Sunday, July 7, 2013

Old Jews Telling Jokes and L'Artusi Restaurant

Another hot, sunny day. We head uptown to the Westfield Theatre on 43rd Street to see Old Jews Telling Jokes, a stage show based on the website.



While we're waiting for the ticket office to offer rush tickets, we wander down 9th Avenue and Lynda grabs a Roti Canai at the Bali Nusa Indah restaurant, which claims to be the only Indonesian restaurant in Manhattan. She was excited to see Gudeg Yogya on the menu, but both that dish and the curry sauce with the Roti were a bit too sweet. 





Back to the theatre, and the show is a riot. Non-stop jokes, with the occasional music-hall song and a video backdrop to set the scene. We had good seats - because the ticket office didn't offer us the rush tickets - so were able to see the subtle inflections and hear all the mutterings. The cast were excellent and the crowd seemed to lap it up - especially the jokes involving yiddish. 

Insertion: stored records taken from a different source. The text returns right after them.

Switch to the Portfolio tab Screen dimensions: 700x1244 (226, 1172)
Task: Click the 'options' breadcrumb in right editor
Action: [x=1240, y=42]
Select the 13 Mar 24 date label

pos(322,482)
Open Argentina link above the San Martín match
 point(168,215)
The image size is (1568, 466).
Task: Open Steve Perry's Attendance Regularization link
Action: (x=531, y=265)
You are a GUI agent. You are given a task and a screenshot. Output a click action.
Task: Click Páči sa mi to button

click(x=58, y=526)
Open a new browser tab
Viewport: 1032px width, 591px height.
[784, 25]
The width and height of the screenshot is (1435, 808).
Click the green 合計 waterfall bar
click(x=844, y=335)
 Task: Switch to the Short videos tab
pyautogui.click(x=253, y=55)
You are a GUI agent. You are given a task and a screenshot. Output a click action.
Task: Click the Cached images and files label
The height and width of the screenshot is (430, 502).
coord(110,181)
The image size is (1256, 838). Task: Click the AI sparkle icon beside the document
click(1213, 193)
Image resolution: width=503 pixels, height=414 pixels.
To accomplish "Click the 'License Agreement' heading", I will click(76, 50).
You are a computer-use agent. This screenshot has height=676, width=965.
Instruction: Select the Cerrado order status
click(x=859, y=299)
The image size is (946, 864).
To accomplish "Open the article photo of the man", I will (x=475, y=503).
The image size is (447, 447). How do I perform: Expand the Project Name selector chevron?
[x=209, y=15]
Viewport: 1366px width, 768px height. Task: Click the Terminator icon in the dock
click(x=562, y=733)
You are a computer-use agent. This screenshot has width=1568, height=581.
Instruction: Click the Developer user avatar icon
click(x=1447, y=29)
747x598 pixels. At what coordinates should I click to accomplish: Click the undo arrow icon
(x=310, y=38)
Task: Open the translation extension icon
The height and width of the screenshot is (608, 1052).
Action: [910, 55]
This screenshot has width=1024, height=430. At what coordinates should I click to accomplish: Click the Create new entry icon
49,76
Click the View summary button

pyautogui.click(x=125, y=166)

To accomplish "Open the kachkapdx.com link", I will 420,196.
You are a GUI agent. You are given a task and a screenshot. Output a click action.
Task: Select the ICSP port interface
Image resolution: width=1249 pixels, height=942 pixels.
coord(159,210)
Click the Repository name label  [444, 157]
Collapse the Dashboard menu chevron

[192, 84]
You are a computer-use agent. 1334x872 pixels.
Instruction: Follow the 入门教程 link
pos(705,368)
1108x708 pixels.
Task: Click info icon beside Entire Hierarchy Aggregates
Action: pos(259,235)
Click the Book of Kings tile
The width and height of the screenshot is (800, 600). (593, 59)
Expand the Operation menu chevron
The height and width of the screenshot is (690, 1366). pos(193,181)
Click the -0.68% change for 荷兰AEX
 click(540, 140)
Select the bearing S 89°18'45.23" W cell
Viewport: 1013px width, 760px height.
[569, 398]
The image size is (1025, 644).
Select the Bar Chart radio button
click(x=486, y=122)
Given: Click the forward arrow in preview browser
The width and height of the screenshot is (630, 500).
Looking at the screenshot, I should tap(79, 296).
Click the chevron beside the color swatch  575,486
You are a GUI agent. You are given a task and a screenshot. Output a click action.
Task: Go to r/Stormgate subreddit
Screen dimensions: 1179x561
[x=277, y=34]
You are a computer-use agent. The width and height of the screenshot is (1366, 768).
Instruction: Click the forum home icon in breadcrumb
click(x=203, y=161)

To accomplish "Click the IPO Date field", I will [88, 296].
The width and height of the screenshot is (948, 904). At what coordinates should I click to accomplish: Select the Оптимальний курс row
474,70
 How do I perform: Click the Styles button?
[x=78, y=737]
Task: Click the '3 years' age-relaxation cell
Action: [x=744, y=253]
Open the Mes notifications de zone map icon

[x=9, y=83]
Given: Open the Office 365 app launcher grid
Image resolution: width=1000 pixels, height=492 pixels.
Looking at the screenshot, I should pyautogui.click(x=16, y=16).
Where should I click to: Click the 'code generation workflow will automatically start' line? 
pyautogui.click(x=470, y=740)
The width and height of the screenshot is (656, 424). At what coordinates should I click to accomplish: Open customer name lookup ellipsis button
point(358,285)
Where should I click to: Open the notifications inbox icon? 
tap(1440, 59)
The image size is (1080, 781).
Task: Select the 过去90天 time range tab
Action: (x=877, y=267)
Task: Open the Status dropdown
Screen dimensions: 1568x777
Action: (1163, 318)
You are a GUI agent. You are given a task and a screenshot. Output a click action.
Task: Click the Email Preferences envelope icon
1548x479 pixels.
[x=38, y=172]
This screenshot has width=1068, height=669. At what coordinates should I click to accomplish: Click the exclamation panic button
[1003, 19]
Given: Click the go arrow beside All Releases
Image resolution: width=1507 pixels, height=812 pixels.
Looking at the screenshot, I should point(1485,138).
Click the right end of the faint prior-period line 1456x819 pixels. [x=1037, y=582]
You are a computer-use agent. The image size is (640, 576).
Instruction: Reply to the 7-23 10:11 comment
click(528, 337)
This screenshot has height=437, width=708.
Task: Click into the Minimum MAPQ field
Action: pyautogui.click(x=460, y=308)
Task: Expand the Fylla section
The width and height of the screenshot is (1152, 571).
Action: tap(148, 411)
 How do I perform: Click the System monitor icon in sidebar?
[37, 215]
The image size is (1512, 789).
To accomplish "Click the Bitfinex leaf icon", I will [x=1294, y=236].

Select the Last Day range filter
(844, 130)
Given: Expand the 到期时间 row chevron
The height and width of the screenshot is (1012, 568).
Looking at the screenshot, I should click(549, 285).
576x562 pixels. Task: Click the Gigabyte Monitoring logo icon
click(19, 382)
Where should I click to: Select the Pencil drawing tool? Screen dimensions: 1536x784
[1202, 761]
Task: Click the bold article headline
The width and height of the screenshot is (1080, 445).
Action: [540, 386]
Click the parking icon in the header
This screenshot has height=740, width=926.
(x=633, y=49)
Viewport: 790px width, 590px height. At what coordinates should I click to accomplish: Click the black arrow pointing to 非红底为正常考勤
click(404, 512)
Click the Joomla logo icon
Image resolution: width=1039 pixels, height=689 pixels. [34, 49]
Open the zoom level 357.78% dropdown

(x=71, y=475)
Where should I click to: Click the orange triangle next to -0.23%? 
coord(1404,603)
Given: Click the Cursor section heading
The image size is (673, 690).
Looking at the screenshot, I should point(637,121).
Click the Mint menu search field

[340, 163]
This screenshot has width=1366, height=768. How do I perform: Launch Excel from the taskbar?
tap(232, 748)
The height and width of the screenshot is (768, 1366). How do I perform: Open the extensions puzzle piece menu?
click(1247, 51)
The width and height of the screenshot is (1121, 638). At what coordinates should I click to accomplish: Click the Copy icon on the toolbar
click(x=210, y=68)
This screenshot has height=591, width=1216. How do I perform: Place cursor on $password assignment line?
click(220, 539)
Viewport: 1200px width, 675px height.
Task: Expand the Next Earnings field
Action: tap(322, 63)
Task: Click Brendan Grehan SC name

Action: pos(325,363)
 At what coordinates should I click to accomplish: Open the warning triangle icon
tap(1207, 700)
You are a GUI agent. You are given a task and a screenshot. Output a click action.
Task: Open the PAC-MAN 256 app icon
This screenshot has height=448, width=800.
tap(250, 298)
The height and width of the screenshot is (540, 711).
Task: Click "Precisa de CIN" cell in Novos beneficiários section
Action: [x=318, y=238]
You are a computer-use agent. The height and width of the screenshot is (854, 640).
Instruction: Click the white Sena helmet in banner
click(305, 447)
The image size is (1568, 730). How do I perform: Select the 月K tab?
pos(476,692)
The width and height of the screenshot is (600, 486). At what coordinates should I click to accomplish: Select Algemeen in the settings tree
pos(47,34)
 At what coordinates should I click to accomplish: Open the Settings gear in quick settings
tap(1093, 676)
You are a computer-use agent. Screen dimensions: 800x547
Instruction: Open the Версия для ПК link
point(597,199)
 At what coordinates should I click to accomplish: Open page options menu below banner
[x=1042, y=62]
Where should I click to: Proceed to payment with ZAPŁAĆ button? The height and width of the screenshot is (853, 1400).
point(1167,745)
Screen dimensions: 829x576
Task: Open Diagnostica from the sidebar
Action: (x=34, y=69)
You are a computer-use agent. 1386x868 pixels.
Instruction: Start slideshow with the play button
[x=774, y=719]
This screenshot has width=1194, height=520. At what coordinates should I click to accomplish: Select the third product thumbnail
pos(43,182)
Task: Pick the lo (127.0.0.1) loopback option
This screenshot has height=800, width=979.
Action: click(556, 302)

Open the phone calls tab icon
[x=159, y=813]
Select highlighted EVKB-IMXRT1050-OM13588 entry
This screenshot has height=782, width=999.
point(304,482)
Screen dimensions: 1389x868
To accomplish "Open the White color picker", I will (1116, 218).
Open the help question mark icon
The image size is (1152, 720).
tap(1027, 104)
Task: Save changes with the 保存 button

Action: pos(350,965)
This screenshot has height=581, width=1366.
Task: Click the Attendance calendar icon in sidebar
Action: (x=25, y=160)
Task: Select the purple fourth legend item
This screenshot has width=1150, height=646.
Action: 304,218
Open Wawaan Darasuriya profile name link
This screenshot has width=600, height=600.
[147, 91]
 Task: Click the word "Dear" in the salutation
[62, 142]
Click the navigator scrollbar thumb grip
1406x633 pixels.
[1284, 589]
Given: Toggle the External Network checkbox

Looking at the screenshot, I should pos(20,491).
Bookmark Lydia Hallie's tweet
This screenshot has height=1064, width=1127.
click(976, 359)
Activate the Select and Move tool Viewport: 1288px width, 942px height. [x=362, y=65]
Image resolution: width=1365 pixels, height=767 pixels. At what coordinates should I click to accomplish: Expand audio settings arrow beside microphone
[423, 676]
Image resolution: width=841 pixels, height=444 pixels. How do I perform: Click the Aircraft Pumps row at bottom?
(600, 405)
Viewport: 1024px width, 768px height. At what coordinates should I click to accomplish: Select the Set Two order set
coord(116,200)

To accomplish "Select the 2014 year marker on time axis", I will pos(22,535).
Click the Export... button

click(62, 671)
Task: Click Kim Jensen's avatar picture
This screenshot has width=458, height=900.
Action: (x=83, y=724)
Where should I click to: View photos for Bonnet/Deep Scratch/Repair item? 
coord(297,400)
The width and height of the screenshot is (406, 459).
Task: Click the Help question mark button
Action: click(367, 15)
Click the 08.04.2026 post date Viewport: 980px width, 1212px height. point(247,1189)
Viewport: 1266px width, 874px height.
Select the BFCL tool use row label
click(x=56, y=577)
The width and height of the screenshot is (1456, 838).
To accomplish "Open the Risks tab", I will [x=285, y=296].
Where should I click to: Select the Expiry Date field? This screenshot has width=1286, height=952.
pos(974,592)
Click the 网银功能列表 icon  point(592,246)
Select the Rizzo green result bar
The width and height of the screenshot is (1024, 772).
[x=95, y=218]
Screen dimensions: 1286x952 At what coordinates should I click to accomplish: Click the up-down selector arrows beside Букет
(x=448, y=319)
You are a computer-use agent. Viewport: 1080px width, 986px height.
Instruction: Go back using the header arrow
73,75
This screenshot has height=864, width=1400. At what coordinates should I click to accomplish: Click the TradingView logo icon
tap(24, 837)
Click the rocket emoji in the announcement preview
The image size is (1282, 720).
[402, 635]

As is my habit, I snapped a few pics of interesting buildings. There's old New York and Future New York and both with faux options. 




On the way back we stopped at Hybird in the Chelsea Markets to try their truffled egg dumplings, as mentioned in this month's New York magazine. The combo of fried chicken drumsticks and truffled egg dumplings had just got a positive write-up in an article and the shop had a big poster out the front saying so. They were unbelievably good - 5 dumplings for $7, a moist egg mix in a dumpling fried in light batter with a big black truffle taste. Apparently they were the hit at the owner's flash Buddakan restaurant, and they've been relaunched as fast food.

Keep the standards up, we went to L'Artusi Restaurant in the evening, a short walk into Greenwich Village. It's an airy restaurant on two floors, tables crammed a little close for our neighbours' intimate conversations. The menu caters for sharing, with medium-sized dishes that blur the Italian antipasti, prima platti, secondo platti sequence. 



The wine list is curious - a big hardcover book detailing all-Italian wines, listed by region with maps and guides which suggest the appropriate foods of the region that are enhanced by the wines. I guess the theory is that Italian cuisine is so developed that the wines of the region match exactly the foods of the region - for example one drinks wines from the Veneto with seafood served with squid-ink pasta or polenta. 

We shared two dishes - a wagyu Steak Tartare and a "English Pea" ravioli - which were excellent and lip-smacking. Lynda followed with the charred octopus with (ahem) squid-ink pasta and I had the roast quail - a single partially-boned tiny bird cooked to perfection but in danger of being swamped by a sweet goulash. 

By that time there was no room for sweets, but Lynda tried a recommended dessert wine and I had the tasting Grappe - three shots of different grappas for contrast. Good Italian coffee and the most authentic macchiato I've had here (most places think it's a tiny latte). 

We were feeling sophisticated without being able to pronounce it, so adjourned to Hudson Bar and Books for drinkies and cigars. The TV was silently playing On Her Majesty's Secret Service (last time it was Skyfall) so there's a bit of a theme with the mood wallpaper.